I will also question the current situation of how much we trust the mediated photographs we use as source material, photography long having eclipsed prints as sources of information. What happens when so many artists abdicate direct observation of a subject for the particular limits of the photographic print of said subject? In our postmodern era, the use of double-mediated sources is commonplace: Mark Tansy uses photographs of sculptures of pharaohs or emperors whereas Leon Golub, early in his career, studied objects from antiquity firsthand in Italy for his Gigantomachies and Sphinxes, sketching the subjects or ruins in person as Turner and others had done before the convenience of photography allowed us to remain comfortably in our studios. I wish to address our over-reliance on mediated sources and simulacra and that while we can rejoice in new worlds open to us through photography, satellite images of the firmament only imagined by our ancestors, bio-medical visualization that takes us into the microcosm and other imaging technology, that at the same time we should not, as artists, forgo the power of our direct observation of nature and culture when we create art.

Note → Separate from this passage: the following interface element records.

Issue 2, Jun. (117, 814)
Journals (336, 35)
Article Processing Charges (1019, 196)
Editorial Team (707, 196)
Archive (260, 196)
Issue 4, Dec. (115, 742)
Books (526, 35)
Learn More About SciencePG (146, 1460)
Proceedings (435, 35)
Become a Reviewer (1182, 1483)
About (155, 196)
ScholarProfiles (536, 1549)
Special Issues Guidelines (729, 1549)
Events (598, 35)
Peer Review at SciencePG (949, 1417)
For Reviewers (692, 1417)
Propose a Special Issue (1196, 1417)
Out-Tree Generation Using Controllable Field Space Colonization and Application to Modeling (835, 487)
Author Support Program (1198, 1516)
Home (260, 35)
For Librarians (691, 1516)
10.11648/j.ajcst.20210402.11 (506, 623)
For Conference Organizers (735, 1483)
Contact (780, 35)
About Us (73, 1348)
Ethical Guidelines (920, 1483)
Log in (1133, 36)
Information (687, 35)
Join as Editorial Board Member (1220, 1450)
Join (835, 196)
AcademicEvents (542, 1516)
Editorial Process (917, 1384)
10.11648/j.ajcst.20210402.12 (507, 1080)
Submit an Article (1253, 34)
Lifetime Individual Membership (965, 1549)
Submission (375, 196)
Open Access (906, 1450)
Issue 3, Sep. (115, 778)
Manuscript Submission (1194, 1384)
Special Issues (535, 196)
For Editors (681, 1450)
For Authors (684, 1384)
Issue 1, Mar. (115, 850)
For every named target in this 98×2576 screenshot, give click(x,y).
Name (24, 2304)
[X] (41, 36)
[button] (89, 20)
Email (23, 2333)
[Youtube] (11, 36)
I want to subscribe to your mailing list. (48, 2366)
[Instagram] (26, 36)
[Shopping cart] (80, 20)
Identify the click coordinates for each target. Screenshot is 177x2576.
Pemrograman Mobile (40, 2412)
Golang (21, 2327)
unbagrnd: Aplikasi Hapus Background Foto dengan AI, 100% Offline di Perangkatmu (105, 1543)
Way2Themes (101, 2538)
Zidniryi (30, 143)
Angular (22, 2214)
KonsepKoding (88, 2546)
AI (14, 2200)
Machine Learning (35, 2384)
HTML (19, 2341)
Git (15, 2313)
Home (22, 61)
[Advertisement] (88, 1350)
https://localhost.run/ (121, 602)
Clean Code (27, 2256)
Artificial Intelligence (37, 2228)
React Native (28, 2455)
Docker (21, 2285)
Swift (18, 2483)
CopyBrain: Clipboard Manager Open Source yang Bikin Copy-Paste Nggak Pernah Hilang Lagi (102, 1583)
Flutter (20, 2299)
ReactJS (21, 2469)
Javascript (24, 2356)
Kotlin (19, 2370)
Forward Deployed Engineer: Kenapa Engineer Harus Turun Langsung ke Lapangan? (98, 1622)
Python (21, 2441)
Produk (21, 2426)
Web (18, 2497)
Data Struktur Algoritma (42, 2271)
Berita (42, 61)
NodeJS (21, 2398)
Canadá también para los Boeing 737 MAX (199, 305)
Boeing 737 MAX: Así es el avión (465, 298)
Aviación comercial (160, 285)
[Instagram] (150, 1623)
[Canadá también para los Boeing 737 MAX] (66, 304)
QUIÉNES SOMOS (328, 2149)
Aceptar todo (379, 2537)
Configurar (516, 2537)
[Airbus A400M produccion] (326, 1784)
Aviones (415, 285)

CYNTHIA KUKLA received her BFA from the School of the Art Institute of Chicago and MFA from the University of Wisconsin-Madison. She is a Professor of Art at Illinois State University where she has taught since 1993. Prior, she was tenured at Northern Kentucky University located outside Cincinnati, Ohio. She teachs painting, drawing, aqueous media, graduate seminars and the special topics "Contemporary Investigation of the Human Figure." This course resulted in distinguished exhibitions of student work in national juried printmaking exhibitions and in "Illinois Women Artists: the New Millenium," a two-year traveling exhibition sponsored by the National Museum of Women in the Ars, Washngton, D. C. Students begin coursework in "Contemporary Investigation of the Human Figure" by drawing directily from cadavers on paper or etching plates or in watercolors. They are the only art program that received special permission to use the cadaver lab at the University of Illinois-Chicago School of Medicine once the cadaver lab was closed at Illinois State. Etchings of observed cadavers in particular have been selected for exhibitions. In her studio work, Cynthia Kukla has exhibited in over fifty solo exhibitions at museums, art centers and galleries in the United States. She has participated in over 150 group exhibitions including the National Watercolor Society Annual Exhibition at the Laguna Beach Art Museum, California, the invitationals "Watercolor USA 1986: the Monumental Image" at the Springfield Art Museum, Missouri and the two-year traveling "Fact, Fiction and Fantasy: Recent Narrative Art in the Southeast" originating at the University of Tennessee, Knoxville. Her work has been seen on three continents. International invitational exhibits include: the Palace of Art and Vivarosi Gallery, Budapest, Hungary; Kharkov Art Museum, Ukraine; Fort Sztuki Association, Krakow and Fine Arts Academy of Warsaw, Poland; European Center for Arts and Letters, Nice, France and the American Embassy, Quito, Ecuador. In 2004, she was a keynote speaker for the exhibition "Coming of Age in Ancient Greece" at the Cincinnati Art Museum, Cincinnati, Ohio. She spoke on numerous panels and was panel chair for "The Role of Lost Art Techniques in the Postmodern Era for the 1989 College Art Association annual conference in San Francisco. She authors a website "Lost Art" (cfa.ilstu.edu/cmkukla) and is a Paul Harris Fellow of Rotary International.